In Politics on July 28, 2008 at 4:45 pm

Republicans have always laid claim to some sort of realism in foreign policy. Meet force with force, they say, because that’s the only way to deal with bullies. Usually Neville Chamberlain’s appeasement of Hitler is mentioned, as well as John Kennedy’s disastrous meeting with Soviet Premier Nikita Khrushchev the year before the Cuban Missile Crisis. For reference take a look at John Bolton’s June 5 opinion in the LA Times.

The public has bought in to Republican “realism”. John McCain, for example, believes he would make a better commander in chief than Barack Obama and polls exist to show that the public agrees. Democrats, like Obama and John Kerry before him, are easily stereotyped by media pundits as wishy-washy pansies who think we can all just get along.

Nowhere has this depiction of Republicans and Democrats been made more clearly, or unfairly, than in John Bolton’s most recent opinion, again in the LA Times. Bolton not only claims that Barack Obama’s vision of the world is “radical”, “naive”, and “dangerous”, but also that Obama’s so far from the mainstream that he’s “on another planet”.

The crux of Bolton’s argument comes towards the middle of the article in a discussion of the Berlin Wall:

But beyond the incoherence [of Obama's foreign policy], there is a deeper problem, namely that “walls” exist not simply because of a lack of understanding about who is on the other side but because there are true differences in values and interests that lead to human conflict. The Berlin Wall itself was not built because of a failure of communication but because of the implacable hostility of communism toward freedom. The wall was a reflection of that reality, not an unfortunate mistake.

The distinction Bolton seems to be making is between realism and idealism. But Bolton, perhaps unknowingly, aligns himself with the idealist position. How so? Realism holds that conflict in international relations is owed to either the quest for power or the quest for security. For a realist, then, the Berlin Wall was either the consequence of two states struggling for power (irrespective of ideology), or of a failure of communication that spiraled out of control into the infamous security dilemma (often recognizable as an arms race or, in this case, as the building and militarizing of the Berlin Wall). But Bolton is not a realist.

Bolton’s position is deceptively idealist. He sees the Berlin Wall, and no doubt the Cold War, as a confrontation between two ideologies: communism and liberalism (although Bolton prefers the term freedom, which isn’t associated with effete senators from Massachusetts). He even anthropomorphizes communism, assigning it qualities like “hostility” and perhaps ‘evil’. In Bolton’s vision of the world ideas drive interests, not the other way around.

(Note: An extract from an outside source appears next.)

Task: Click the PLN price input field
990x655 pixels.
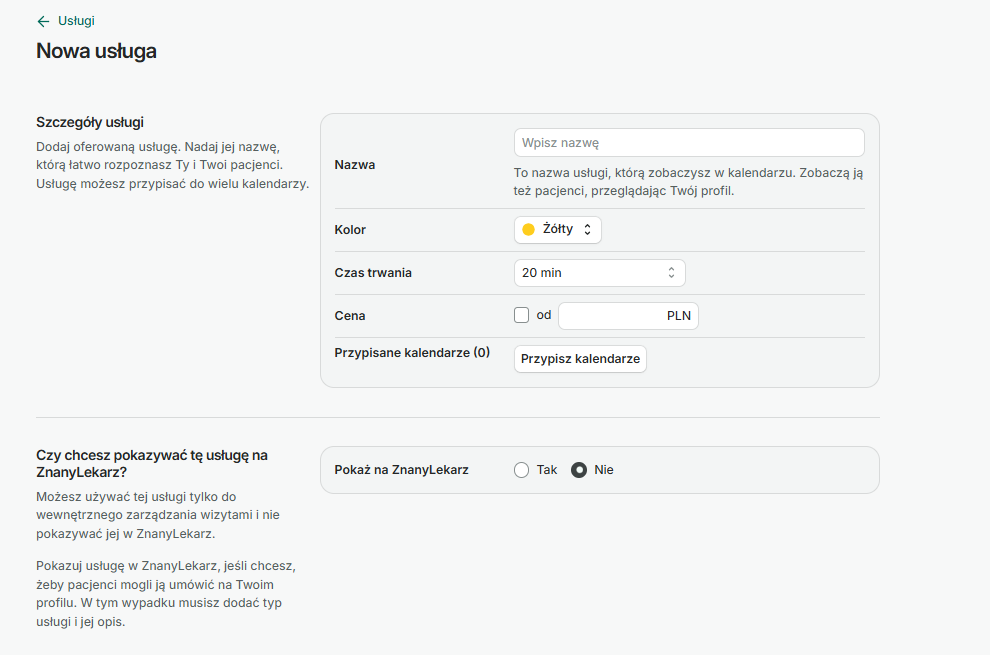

That said, let’s drop the semantics game and address the more practical implications of Bolton’s so-called “realism”. Should we agree with him that conflict between countries is best described as a titanic collision of competing and intractable ideologies, or might it be more realistic to acknowledge that cooperation is possible on the basis of shared interests? Is the Homo sapiens species really so different in France or Germany or Iraq or Iran that there isn’t any profit in confronting some challenges together? Bolton facetiously claims that Obama’s from another planet, but I’m more inclined to believe that Bolton’s from another planet. His “realism” is a farce; it can’t be realism if it has little or no basis in reality.